Group seminar at MPQ and Zoom: Quantum Computing Enhanced Sensing
Francisco Machado, TU Delft, Netherlands
Group seminar at MPQ lecture hall and Zoom
Tuesday, 27 January, 09:00am (MEZ)
Sensing provides one example where the ability to prepare and control an entangled state provides a scalable advantage over an entirely classical approach. Such advantage is often termed the Heisenberg limit and it arises from the ability to imbue a quantum state with global correlations that reduce the size of fluctuations. However, the control of quantum systems offers an opportunity to not only engineer quantum correlations, but also process information in a quantum coherent manner. Developing practical and useful sensing protocols that leverage both these aspects remains an important opportunity for understanding the limits and opportunities of quantum machines.
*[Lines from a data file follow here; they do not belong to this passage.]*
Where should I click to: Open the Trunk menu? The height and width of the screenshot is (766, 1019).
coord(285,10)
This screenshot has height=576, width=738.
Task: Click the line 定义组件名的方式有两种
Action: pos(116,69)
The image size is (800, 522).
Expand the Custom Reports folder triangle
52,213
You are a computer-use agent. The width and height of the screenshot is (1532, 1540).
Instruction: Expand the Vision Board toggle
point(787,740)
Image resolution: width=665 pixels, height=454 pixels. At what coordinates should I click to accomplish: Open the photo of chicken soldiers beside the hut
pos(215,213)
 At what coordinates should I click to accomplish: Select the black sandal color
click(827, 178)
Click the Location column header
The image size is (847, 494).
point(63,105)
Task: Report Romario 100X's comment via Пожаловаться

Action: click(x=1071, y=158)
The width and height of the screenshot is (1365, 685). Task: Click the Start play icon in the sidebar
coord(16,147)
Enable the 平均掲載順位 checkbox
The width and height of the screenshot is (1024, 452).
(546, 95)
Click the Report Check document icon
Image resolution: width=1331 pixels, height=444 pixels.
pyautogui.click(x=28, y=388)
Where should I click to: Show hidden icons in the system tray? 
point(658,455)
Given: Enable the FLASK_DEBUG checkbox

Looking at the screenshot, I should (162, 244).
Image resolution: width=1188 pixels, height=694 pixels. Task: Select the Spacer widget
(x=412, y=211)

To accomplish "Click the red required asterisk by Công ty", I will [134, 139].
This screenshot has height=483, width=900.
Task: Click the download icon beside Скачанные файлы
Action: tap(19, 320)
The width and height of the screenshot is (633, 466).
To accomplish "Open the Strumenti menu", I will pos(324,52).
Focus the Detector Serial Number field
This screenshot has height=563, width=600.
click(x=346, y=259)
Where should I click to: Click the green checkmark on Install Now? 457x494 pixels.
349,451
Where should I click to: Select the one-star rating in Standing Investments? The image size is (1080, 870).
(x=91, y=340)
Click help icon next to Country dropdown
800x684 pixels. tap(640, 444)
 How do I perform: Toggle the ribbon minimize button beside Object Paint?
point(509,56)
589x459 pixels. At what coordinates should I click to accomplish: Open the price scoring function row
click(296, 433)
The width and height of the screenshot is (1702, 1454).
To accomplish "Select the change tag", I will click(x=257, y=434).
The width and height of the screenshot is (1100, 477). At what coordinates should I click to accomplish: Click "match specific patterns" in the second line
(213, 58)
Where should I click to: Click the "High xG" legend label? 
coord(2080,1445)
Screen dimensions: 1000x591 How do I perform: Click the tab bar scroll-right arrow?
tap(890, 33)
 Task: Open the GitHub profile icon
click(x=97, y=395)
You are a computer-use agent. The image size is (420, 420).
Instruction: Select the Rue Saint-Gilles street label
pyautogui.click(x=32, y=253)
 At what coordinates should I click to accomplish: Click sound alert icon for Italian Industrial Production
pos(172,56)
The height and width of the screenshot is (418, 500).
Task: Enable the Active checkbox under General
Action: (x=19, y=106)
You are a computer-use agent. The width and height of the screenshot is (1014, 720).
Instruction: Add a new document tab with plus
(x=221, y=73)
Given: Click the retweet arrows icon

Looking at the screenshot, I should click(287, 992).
In this talk, I will present a concrete example of such an opportunity, where a novel form of quantum sensing improvement arises when a quantum sensor is coherently controlled by a quantum computer. Focusing on "broadband AC sensing" — the detection of a weak oscillating signal across a large frequency bandwidth — I will describe a quantum computer-assisted sensing protocol that solves this broadband AC sensing faster than any conventional quantum sensing approach. This construction is optimal, saturating (up to polylogarithmic factors) a new fundamental limit set by quantum mechanics — the Grover-Heisenberg limit. I will conclude by discussing the requirements for the implementation of our protocol in near-term experiments, using a solid state defect platform (a Nitrogen-Vacancy center coupled to nearby nuclear spins) as a specific example.